Fortunately, outcries in South Africa, public pressure and a persistent Yale administration convinced Bristol Myers to allow other companies to produce generic copies of the AIDS drug for low price distribution in Africa.
But when Rose’s AIDS vaccine reaches the market, which will not happen for several years, if at all, the developing world should not have to wait for affordable prices. Rose’s vaccine — a nasal spray that would be administered only once or twice in one’s life — will be most effective in poorer countries where doctors find it nearly impossible to get people to return for multiple injections. It will also be the easiest method of vaccinating children, since it can be administered with a quick spray, not a needle.
The company to which Yale has licensed the manufacturing rights to Rose’s vaccine, Wyeth-Lederle — a subdivision of pharmaceuticals giant American Home Products — is footing the enormous bill required to push the vaccine through clinical testing. In partnering with Yale and supporting Rose’s work, the firm has already shown a commitment to help stop the AIDS epidemic.
At the start of 2001, over 36 million people worldwide were living with HIV or AIDS. More than 70 percent of those people, approximately 25.3 million, live in Sub-Saharan Africa, and another 16 percent live in South and Southeast Asia.

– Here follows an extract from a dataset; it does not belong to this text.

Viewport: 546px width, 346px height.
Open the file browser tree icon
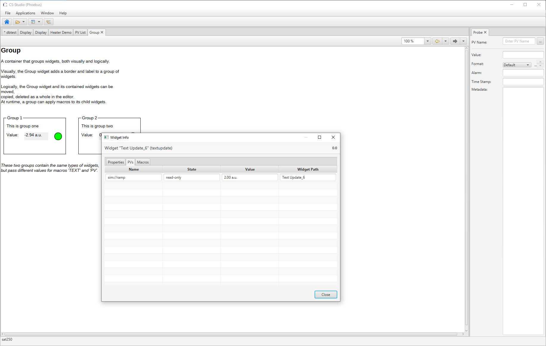click(x=48, y=21)
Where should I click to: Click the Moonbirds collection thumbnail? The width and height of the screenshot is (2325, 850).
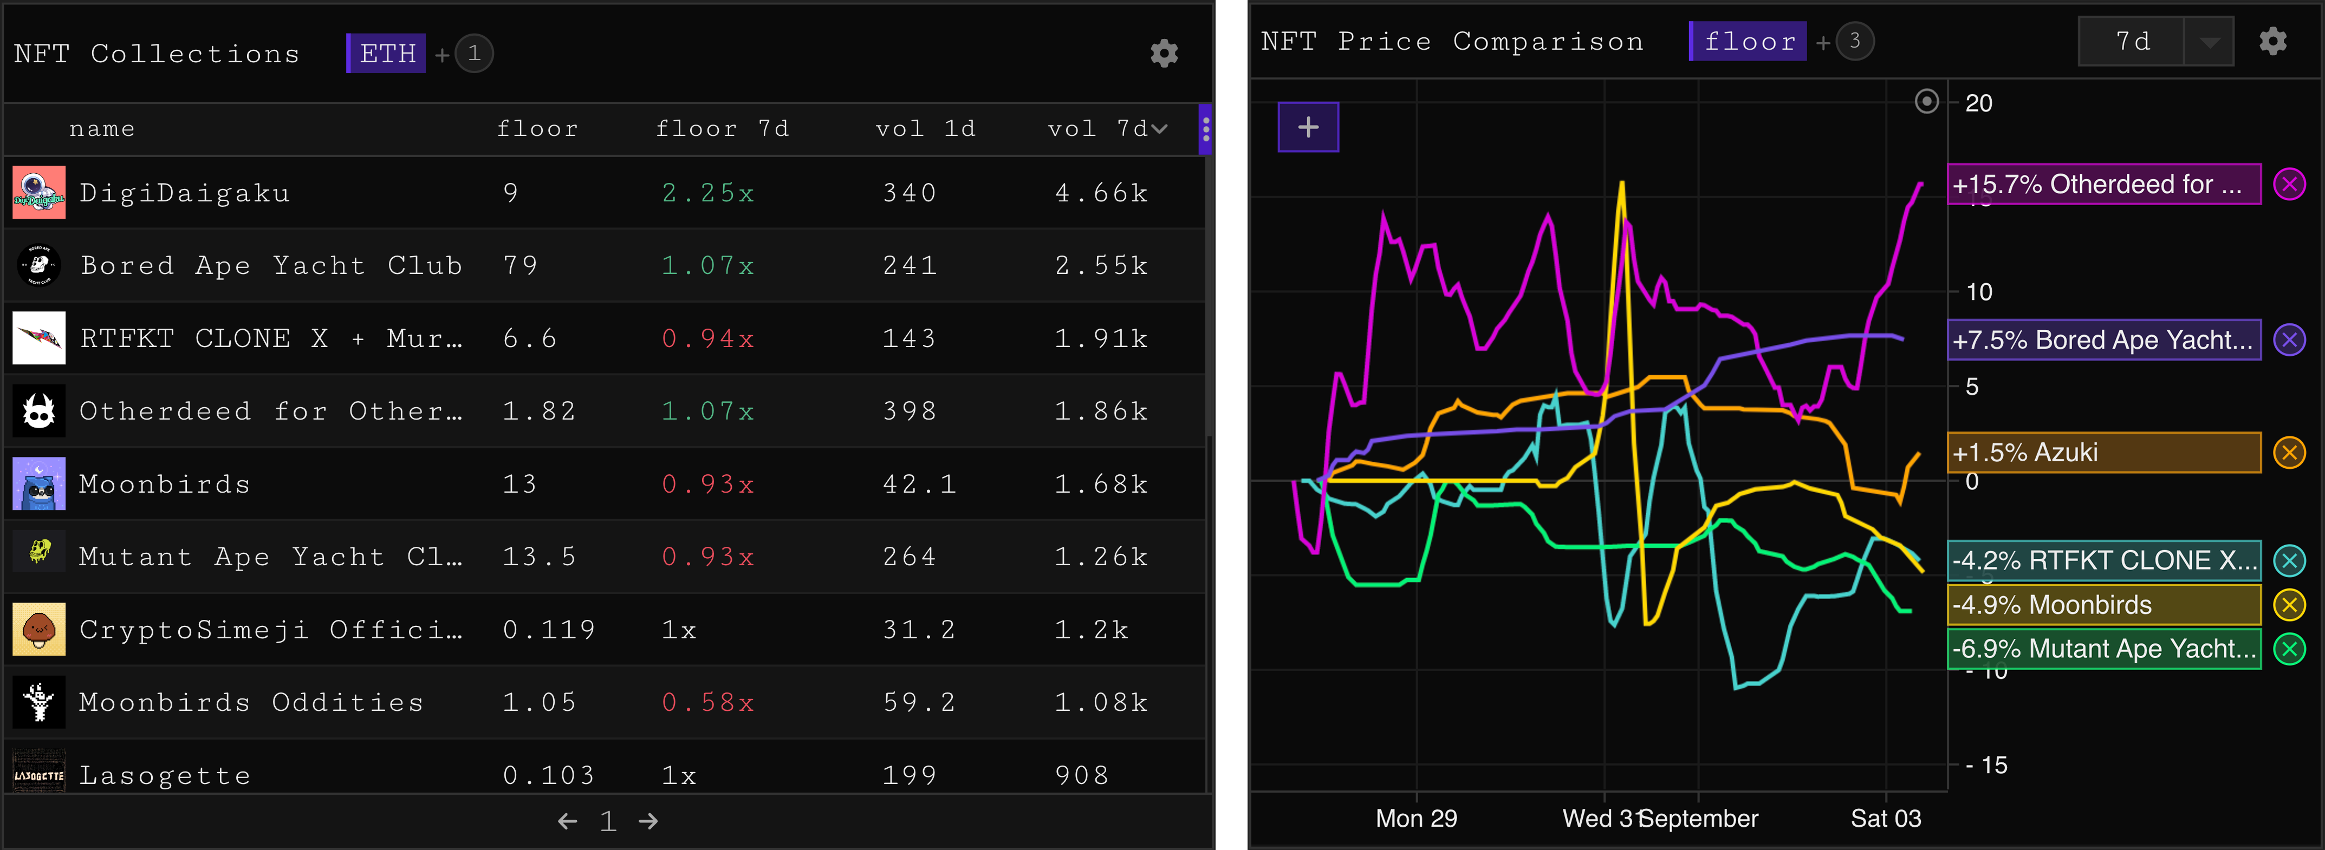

Wyeth-Lederle will need to recoup its investment and make a profit to stimulate further research and development, but it must not do so at the expense of the world’s neediest AIDS victims.
The University must not dismiss Wyeth-Lederle’s need for revenue, for crippling the industry which develops life-saving drugs benefits neither producers nor consumers. Rather, the University ought to use its leverage with manufacturers to balance humanitarian concerns with legitimate corporate self-interest.
Hopeful indicators on this front already exist. In September, Yale President Richard Levin said Yale would look into “differential pricing” — where different prices are charged in different regions — for the vaccine once it reaches the market. With an eye toward the links between economic necessity and moral imperatives, as well as the tensions between them, the University should push for a policy to guarantee that people around the world benefit from the fruits of Yale’s scholarship.